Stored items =
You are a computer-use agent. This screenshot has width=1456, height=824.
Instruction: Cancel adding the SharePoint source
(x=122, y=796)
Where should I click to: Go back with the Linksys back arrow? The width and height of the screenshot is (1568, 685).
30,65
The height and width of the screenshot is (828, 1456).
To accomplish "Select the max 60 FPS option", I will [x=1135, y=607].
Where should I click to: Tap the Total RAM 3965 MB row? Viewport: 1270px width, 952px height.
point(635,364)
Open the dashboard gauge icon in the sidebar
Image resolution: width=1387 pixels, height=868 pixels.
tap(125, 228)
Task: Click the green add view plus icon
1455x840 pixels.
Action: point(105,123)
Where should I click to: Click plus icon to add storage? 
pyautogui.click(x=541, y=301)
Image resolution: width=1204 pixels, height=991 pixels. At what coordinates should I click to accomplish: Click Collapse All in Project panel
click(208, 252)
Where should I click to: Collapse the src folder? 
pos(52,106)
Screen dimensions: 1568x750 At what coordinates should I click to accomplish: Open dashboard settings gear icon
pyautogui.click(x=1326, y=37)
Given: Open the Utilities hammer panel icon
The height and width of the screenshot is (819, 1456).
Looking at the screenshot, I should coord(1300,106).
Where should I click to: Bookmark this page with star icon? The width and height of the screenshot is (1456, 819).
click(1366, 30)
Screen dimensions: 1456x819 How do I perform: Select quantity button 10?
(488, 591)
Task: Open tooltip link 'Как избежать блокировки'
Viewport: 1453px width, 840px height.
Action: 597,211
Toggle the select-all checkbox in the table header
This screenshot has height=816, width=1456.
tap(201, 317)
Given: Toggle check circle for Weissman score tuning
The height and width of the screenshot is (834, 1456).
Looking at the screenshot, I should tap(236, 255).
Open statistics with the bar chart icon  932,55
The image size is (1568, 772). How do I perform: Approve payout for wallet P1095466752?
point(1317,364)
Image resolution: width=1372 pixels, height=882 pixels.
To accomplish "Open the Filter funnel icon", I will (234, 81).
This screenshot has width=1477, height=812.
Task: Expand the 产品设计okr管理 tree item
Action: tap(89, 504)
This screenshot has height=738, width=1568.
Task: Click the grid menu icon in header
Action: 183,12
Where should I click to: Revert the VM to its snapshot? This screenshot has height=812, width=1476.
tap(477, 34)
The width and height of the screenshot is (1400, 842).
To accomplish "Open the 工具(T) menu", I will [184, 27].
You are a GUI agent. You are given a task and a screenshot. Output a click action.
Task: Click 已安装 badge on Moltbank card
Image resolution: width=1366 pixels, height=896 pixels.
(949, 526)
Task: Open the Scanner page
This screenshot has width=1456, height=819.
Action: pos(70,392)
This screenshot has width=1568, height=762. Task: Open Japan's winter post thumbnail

About this exercise = Search term "agent": return each line of the data that contains it.

Task solution =
You are a computer-use agent. This screenshot has width=1456, height=824.
You are a GUI agent. You are given a task and a screenshot. Output a click action.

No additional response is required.